■ Tarefa proposta
Com base no texto da página, explique por que foram escolhidos os tweets publicados de 28 de junho a 31 de dezembro de 2021. Responda em uma a três frases.

■ Texto da página
........

Para analisar e entender como as estratégias de conteúdo adotadas no perfil contribuem com a ressignificação e o impulsionamento do futebol de mulheres no Brasil, foram selecionados 270 tweets publicados no segundo semestre de 2021 - 28 de junho a 31 de dezembro. O recorte contempla o período em que o Corinthians estava envolvido em todas as competições possíveis naquele ano, que, para além das três que ele foi campeão, também tinha atletas servindo a seleção brasileira na Olimpíada de Tóquio.

A pesquisa seguiu as reflexões do acadêmico, sociólogo e teórico da comunicação e da cultura Raymond Williams, sobre cultura e suas contribuições para os estudos culturais, através da leitura feita por Maria Elisa Cevasco sobre o teórico. As reflexões que Williams faz sobre a cultura - ser residual ou emergente, dominante ou subordinada - podem ser associadas à relação do futebol de mulheres com os brasileiros, que, culturalmente, veem esse esporte como algo do universo masculino. De acordo com ele, essa tradição pode ser transformada, porém, não de forma orgânica e é nesse ponto que podemos fazer a ligação entre os conteúdos que encontramos nas redes sociais on-line com a ressignificação e crescente do futebol de mulheres, uma vez que “o processo cultural não pode ser considerado como simplesmente adaptativo, extensivo e incorporativo".

Dentro de todo recorte analisado, foi possível separar as publicações em nove eixos temáticos: efemérides, contrato profissional, atletas e/ou clube em destaque, informes do time, interações, valorização das atletas, narrativas testemunhais, entrevistas e gols da partida. Um décimo grupo foi feito, o “extras”, por ter alguns tweets que não se enquadravam nos anteriores, mas eram importantes para a análise das narrativas construídas pelo clube nas publicações que valorizam a trajetória esportiva das atletas e colocam elas como protagonistas das publicações e das conquistas do clube.

 

A autora da pesquisa, Ítana Santos, na defesa da monografia
A pesquisa foi desenvolvida para o Trabalho de Conclusão de Curso (TCC) em Jornalismo da pesquisadora, que concluiu a graduação na UFU em 2022. Foto: Milton Santos

Os resultados da pesquisa mostram que o futebol de mulheres está causando transformações culturais ao viver o processo de cultura emergente através das redes sociais online. E, além disso, essa transformação também está acontecendo na cobertura jornalística que, na mídia tradicional, ainda resvala em alguns costumes negativos quando a pauta é mulheres - como valorizar questões estéticas, maternidade, relacionamentos íntimos, tratar como pessoas delicadas.    

A cobertura realizada nas redes sociais on-line é um modo alternativo a essas barreiras comerciais e de visão limitada que a grande mídia tradicional tem sobre mulheres atletas. Então, essas plataformas são como refúgio para a modalidade ter a oportunidade de reescrever seus valores culturais, dar visibilidade às mulheres e divulgar informações. Os times, assim como o Corinthians, e portais independentes de conteúdo de futebol de mulheres, romperam a cultura dominante de forma não orgânica para transformar uma tradição que era residual em emergente, como refletimos com os estudos culturais de Williams.

........

■ Dados brutos

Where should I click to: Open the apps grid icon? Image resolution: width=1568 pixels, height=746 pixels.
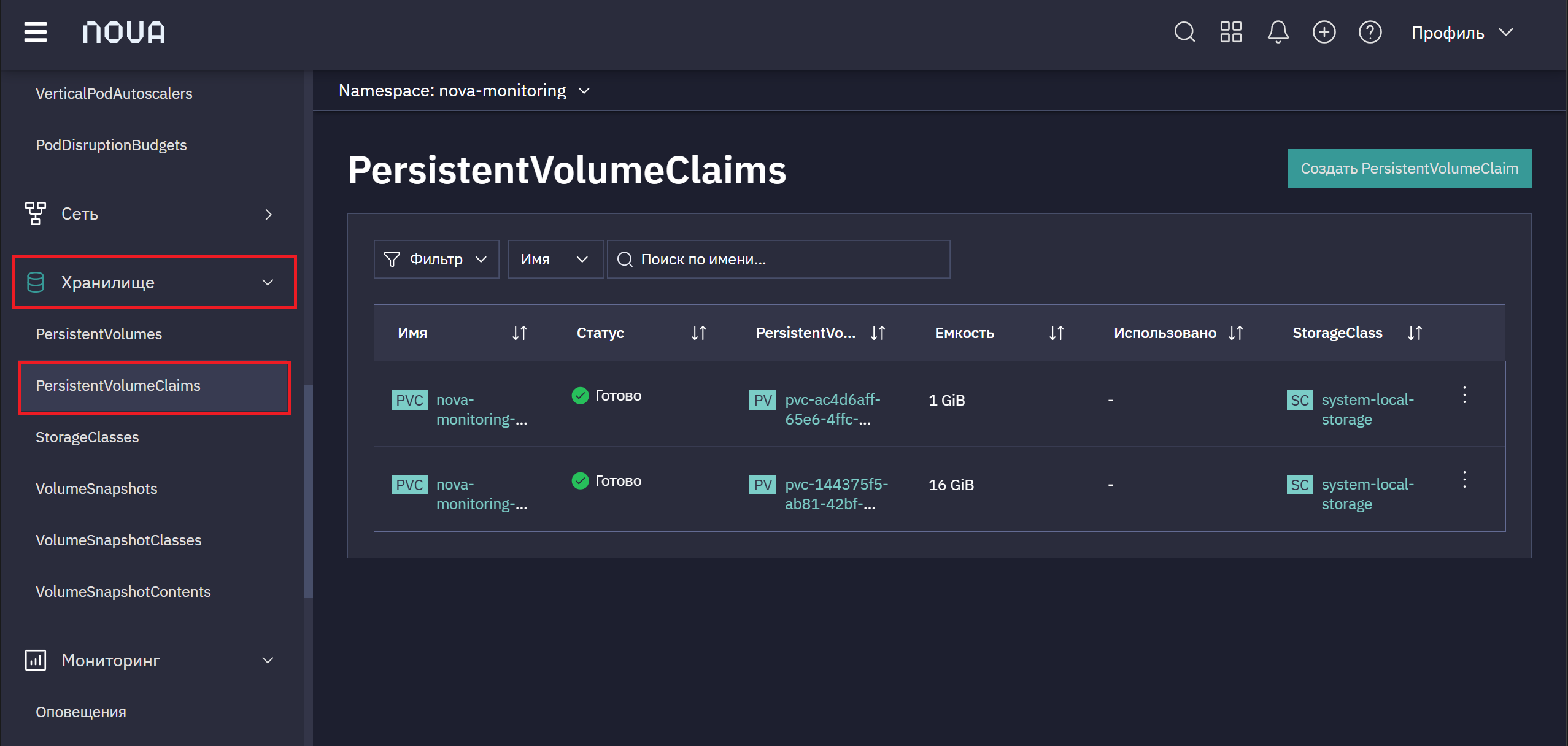[1230, 32]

........

■ Resposta do exercício
Nesse período, o Corinthians estava envolvido em todas as competições possíveis naquele ano. Além das três em que foi campeão, o clube também tinha atletas servindo a seleção brasileira na Olimpíada de Tóquio.